A top executive of Celadon Group Inc. can no longer represent himself as the Indianapolis-based trucking company's attorney because of a glaring omission - he is not licensed to practice law in Indiana.

Kenneth L. Core, who used the title of "vice president of risk management and general counsel" in letters and electronic correspondence, is prohibited from practicing in the state until he obtains a law license, according to a March 12, 2010, Indiana Supreme Court order.

Core, who earned $191,584 in total compensation last year, is Celadon's fifth-highest-paid executive, according to the company's most recent proxy statement. His formal title is vice president and secretary.

The Supreme Court order stems from an Oct. 22 filing from the state's Disciplinary Commission alleging Core had engaged in the unauthorized practice of law.

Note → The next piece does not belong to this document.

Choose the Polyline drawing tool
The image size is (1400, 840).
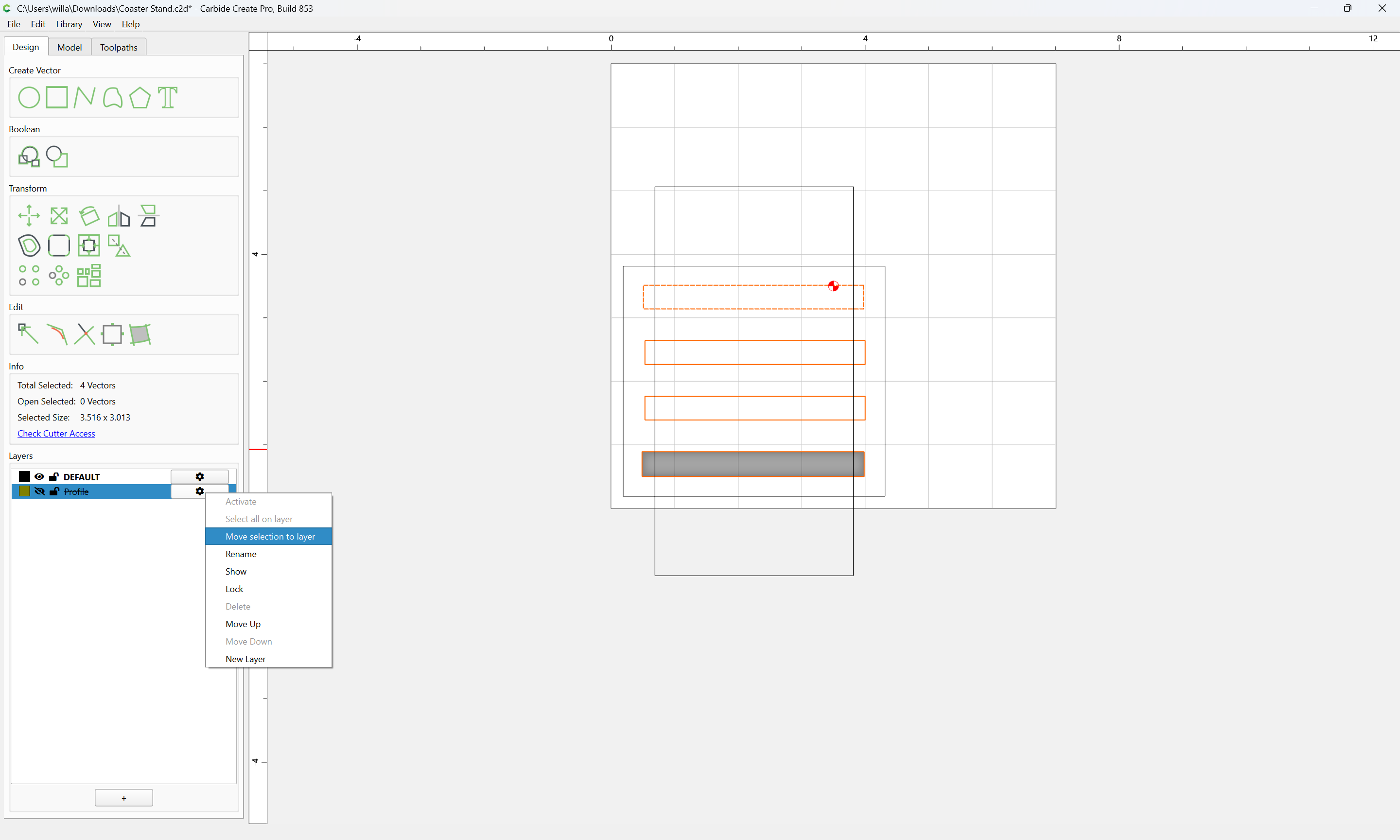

Core agreed to a settlement, in which he is prohibited from "holding himself out as 'counsel,' 'general counsel,' or any other title suggesting his status as an attorney licensed in Indiana to provide legal advice and legal services ... unless and until such time as he obtains a license to practice law in Indiana."

He formerly practiced law in Iowa between 1975 and 1993. The state suspended his law license in 1993 for failing to pay the annual license fee and for failing to comply with continuing legal education requirements, the Supreme Court order said.

Core admitted to the Disciplinary Commission that he is not licensed to practice in Indiana and provided evidence that Celadon was aware that he lacked the credentials to do so.

Paul Will, Celadon's vice chairman and chief financial officer, referred to Core's mistake as a "misunderstanding."

"The resolution is that he just needs to get his CLE credits in Iowa so that he can get his Indiana [law] license," he said. "It's kind of a slap-on-the-wrist formality."

Will further said that an individual who had a dispute with the company pressed the issue and filed the complaint.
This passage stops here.